Saved data entries:

··········

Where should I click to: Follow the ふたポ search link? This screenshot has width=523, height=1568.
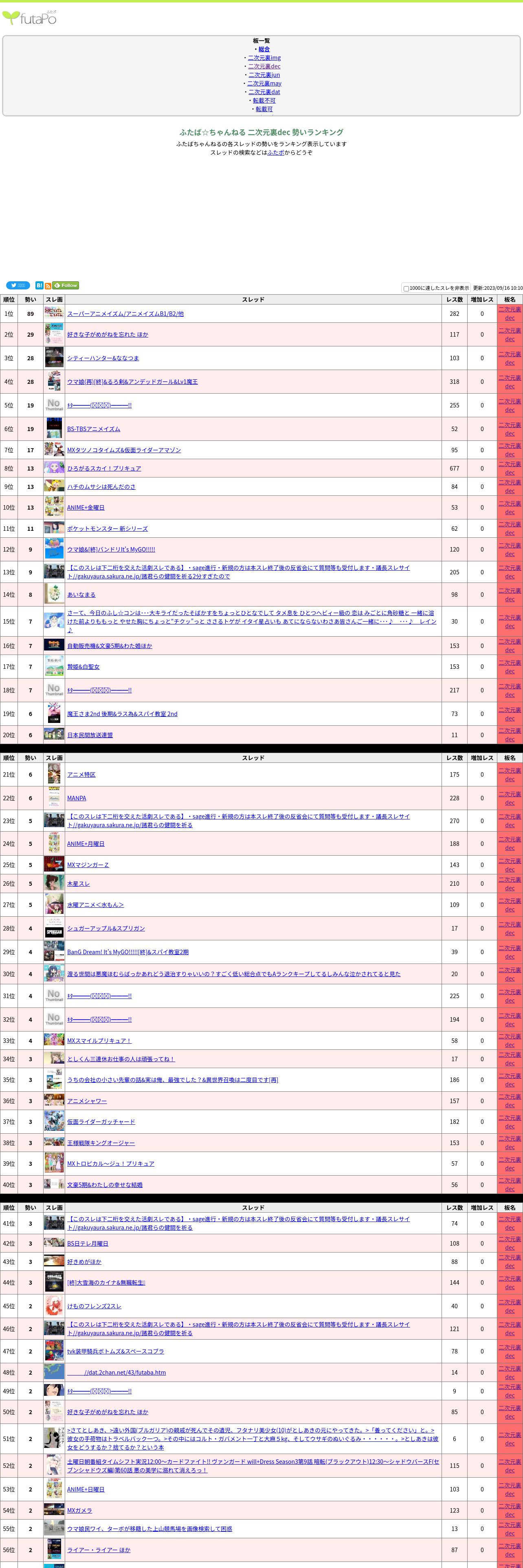276,153
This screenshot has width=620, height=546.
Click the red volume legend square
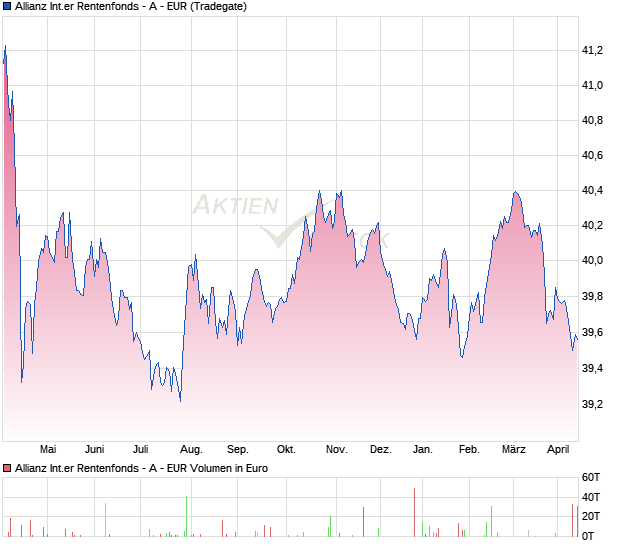pyautogui.click(x=7, y=468)
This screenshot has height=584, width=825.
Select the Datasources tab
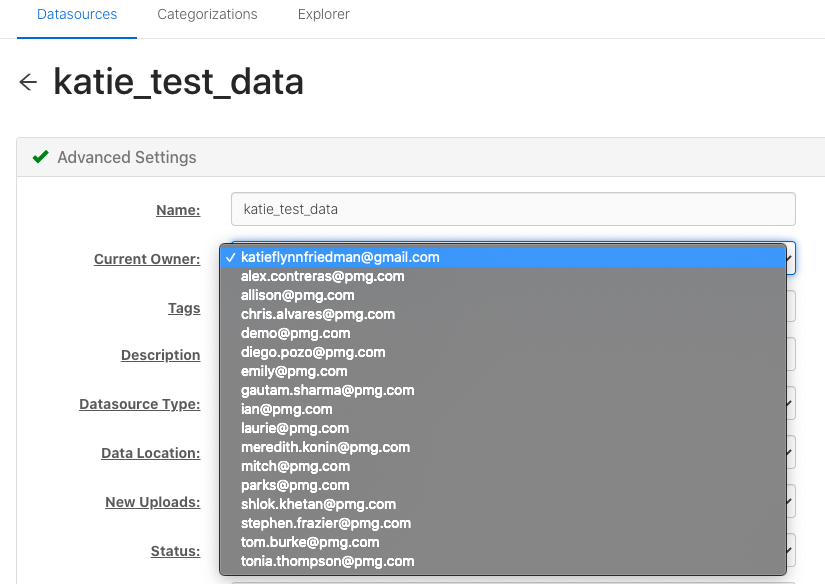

··········

— Task item —
Leaving the pictures behind, return every line above exactly.

— Task result —
Where should I click to: Follow the ふたポ search link? This screenshot has width=523, height=1568.
276,153
This screenshot has width=620, height=546.
Click the red volume legend square
pyautogui.click(x=7, y=468)
This screenshot has height=584, width=825.
Select the Datasources tab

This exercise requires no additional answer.